The island of Arauco in Chile was first sighted by Juan Bautista Pastene, in 1544, during the Spanish exploration of the Chilean Coastline. Pastene apparently returned in 1550, where he observed that the island was then populated by a thousand inhabitants, who peacefully received Pastene.
In 1614, Spielbergen sailed beyond the Strait of Magellan with an expedition of five ships and raided the Spanish settlements on the coast of Mexico and South America. He fought the Spanish at Callao, Acapulco and Navided. He then sailed across the Pacific Ocean to the Mariana Islands, the Philippine Islands and eventually to Ternate in the Maluku Islands in March 1616. He completed his circumnavigation and returned to Holland in 1617.
During his time on the west coast of South America, Van Spilbergen attacked the Spanish Garrison stationed on the island on May 31, 1615, as illustrated in this image.
Theodor de Bry (1528-1598) was a prominent Flemish engraver and publisher best known for his engravings of the New World.
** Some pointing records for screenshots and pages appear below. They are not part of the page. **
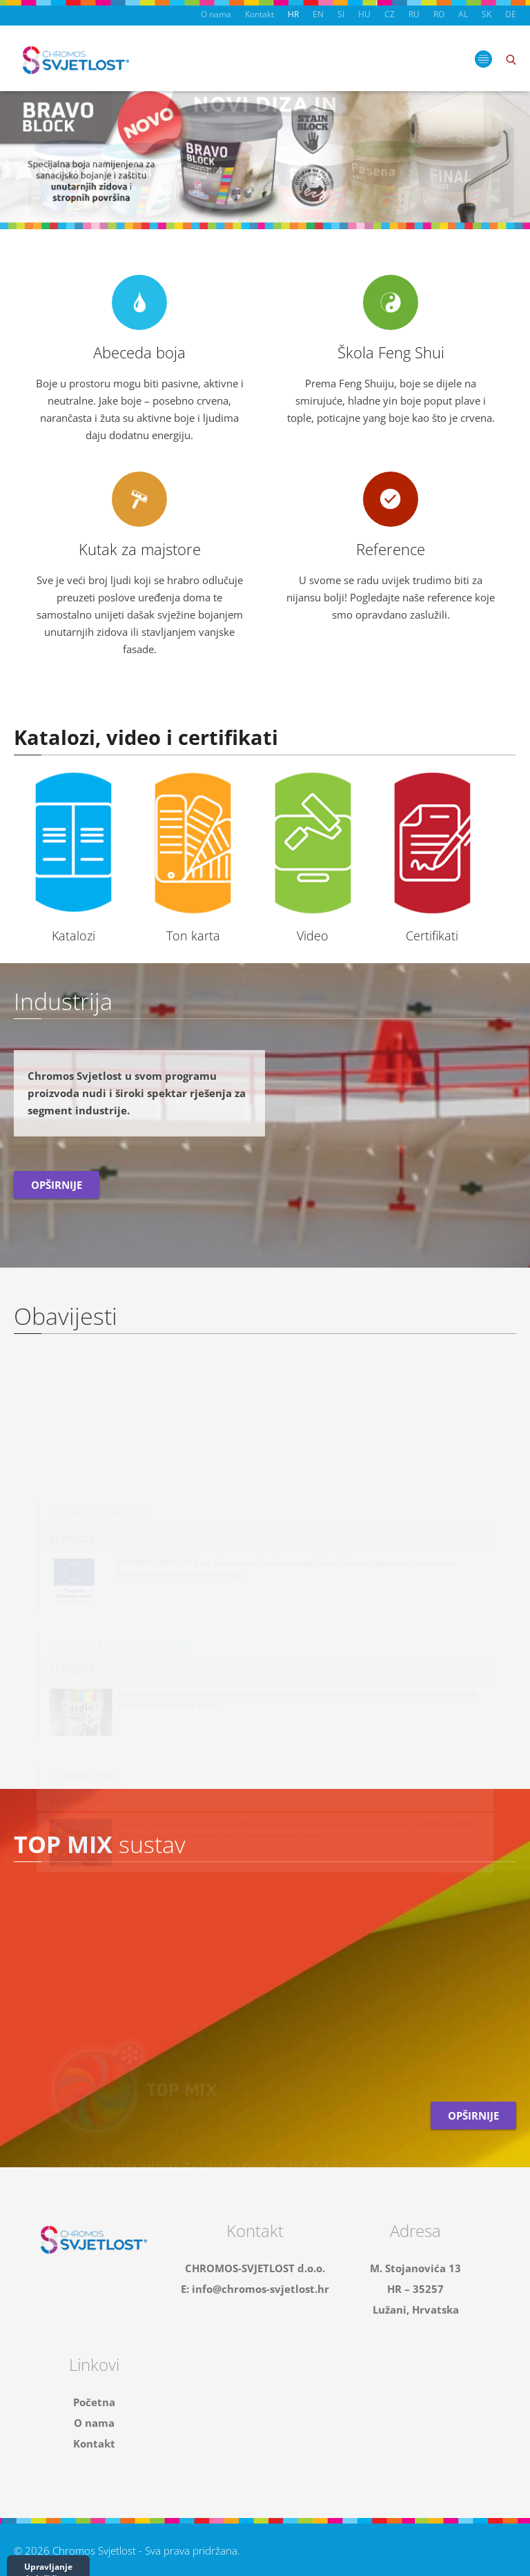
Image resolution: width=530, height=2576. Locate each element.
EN (318, 14)
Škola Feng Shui (390, 352)
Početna (94, 2402)
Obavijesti (65, 1316)
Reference (390, 549)
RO (438, 14)
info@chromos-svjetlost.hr (260, 2289)
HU (364, 14)
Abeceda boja (139, 352)
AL (463, 14)
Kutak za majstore (140, 549)
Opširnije (56, 1185)
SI (340, 14)
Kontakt (259, 14)
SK (486, 14)
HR (293, 14)
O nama (216, 14)
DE (510, 14)
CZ (389, 14)
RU (414, 14)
Born in Liege, de Bry hailed from the portion of Flanders then controlled by Spain. The de Brys were a family of jewelers and engravers, and young Theodor was trained in those artisanal trades.
As a Lutheran, however, his life and livelihood were threatened when the Spanish Inquisition cracked down on non-Catholics. De Bry was banished and his goods seized in 1570. He fled to Strasbourg, where he studied under the Huguenot engraver Etienne Delaune. He also traveled to Antwerp, London, and Frankfurt, where he settled with his family.
In 1590, de Bry began to publish his Les Grands Voyages, which would eventually stretch to thirty volumes released by de Bry and his two sons. The volumes contained not only important engraved images of the New World, the first many had seen of the geographic novelties, but also several important maps. He also published a collection focused on India Orientalis. Les Grands Voyages was published in German, Latin, French, and English, extending de Bry’s fame and his view of the New World.